I am trying to make a function that allows a user to input a number and the result will be a list containing Fibonacci numbers up to the input and one above if the input is not in the series. For example, input of 4 will return [0, 1, 1, 2, 3, 5] but input of 3 would return [0, 1, 1, 2, 3]. I have managed to do this using the function below :

    def fibonacci(n):
        series = [0]
        if (n == 0):
            pass
        else:
            series.append(1)
            if (n == 1):
                pass
            else:
                while(series[len(series)-1] < n):
                    newValue = series[len(series)-1] + series[len(series)-2]
                    series.append(newValue)
        print(series)

However, I would now like to be able to do this recursively, any ideas?

Answer 1

 def calculate_fibonnaci(n):
     if n == 0:
         return 0
     if n == 1:
         return 1
     else:
         return calculate_fibonnaci(n - 1) + calculate_fibonnaci(n - 2)

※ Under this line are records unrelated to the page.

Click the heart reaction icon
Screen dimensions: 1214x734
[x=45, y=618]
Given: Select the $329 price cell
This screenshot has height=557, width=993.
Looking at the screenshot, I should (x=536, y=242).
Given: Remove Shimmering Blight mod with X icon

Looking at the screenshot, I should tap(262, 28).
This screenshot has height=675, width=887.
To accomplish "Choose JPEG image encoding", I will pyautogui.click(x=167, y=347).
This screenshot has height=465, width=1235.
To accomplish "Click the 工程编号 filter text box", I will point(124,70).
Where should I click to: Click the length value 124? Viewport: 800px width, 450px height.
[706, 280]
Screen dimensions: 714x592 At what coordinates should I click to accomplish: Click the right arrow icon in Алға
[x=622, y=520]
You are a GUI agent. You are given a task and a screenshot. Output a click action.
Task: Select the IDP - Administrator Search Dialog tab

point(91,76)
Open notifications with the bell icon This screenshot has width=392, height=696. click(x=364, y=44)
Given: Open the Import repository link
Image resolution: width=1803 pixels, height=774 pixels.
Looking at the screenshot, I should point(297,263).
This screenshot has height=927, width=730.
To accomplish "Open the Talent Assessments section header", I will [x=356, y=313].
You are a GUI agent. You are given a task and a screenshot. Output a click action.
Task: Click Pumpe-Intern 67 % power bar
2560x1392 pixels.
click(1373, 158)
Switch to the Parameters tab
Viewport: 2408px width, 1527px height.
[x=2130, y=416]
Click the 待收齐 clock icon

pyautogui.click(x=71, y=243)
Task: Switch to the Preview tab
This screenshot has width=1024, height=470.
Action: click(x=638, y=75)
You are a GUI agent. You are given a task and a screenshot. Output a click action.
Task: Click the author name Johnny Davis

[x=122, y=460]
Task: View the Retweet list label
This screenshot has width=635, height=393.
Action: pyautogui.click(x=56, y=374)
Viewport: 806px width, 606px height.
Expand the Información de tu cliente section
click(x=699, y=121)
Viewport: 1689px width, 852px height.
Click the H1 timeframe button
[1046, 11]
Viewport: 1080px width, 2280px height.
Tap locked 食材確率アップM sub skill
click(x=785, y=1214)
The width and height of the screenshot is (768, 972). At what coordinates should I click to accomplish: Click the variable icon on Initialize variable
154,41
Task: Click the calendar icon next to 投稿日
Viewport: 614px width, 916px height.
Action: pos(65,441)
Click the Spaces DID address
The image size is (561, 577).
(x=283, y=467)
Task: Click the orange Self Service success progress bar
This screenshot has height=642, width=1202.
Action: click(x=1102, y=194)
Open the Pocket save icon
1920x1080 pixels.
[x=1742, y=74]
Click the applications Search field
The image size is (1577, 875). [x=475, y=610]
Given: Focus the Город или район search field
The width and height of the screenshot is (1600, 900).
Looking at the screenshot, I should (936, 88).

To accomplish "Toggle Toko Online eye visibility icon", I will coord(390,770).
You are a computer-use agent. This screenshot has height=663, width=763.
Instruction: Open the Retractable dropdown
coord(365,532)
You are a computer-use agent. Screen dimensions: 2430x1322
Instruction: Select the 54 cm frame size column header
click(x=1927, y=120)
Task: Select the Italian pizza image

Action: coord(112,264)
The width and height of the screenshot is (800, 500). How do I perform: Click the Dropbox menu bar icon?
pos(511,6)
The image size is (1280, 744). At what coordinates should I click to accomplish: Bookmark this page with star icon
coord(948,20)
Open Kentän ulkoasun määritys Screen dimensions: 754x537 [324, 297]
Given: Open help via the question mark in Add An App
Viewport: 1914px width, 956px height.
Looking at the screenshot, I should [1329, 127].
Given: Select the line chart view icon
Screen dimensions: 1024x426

Here's a simple solution using a recursive function.

Answer 2

A possible solution is the following

def fibo_up_to(n):
    if n < 2:
        return [1,1]
    else:
        L = fibo_up_to(n-1)
        if L[-1] < n:
            L.append(L[-1] + L[-2])
        return L

the idea is that to return the list of all fibonacci numbers less than n you can ask for the list of those less than n-1 and then possibly add just one element. This works from 2 on if we define the first two numbers being [1, 1]. Using [0, 1] instead creates a problem for 2 because a single next element is not enough.

This code is not inefficient on time (fibonacci is a double recursion, this is a simple recursion), but uses a lot of stack space.